Write out the records from the line with "Task: Open the Add to Wish List dropdown" to the line with "pyautogui.click(x=112, y=496)", both included, as a numbered list with blank lines dropped.

─── Records to process ───

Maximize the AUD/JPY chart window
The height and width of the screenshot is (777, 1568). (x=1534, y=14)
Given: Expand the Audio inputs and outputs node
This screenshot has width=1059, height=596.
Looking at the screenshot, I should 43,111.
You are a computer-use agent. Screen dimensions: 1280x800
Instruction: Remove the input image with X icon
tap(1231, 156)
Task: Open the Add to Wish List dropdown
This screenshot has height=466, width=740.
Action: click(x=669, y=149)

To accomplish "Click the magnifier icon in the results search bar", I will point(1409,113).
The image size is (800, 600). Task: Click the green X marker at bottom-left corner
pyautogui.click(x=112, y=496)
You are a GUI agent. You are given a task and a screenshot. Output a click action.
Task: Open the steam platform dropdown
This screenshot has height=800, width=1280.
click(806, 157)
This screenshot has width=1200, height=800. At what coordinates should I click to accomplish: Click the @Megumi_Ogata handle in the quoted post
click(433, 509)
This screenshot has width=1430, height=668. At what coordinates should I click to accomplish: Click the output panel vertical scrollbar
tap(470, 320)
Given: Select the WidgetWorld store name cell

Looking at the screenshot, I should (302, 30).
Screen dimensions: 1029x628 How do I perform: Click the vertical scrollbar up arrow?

───

- Written solution
1. Task: Open the Add to Wish List dropdown
2. This screenshot has height=466, width=740.
3. Action: click(x=669, y=149)
4. To accomplish "Click the magnifier icon in the results search bar", I will point(1409,113).
5. The image size is (800, 600). Task: Click the green X marker at bottom-left corner
6. pyautogui.click(x=112, y=496)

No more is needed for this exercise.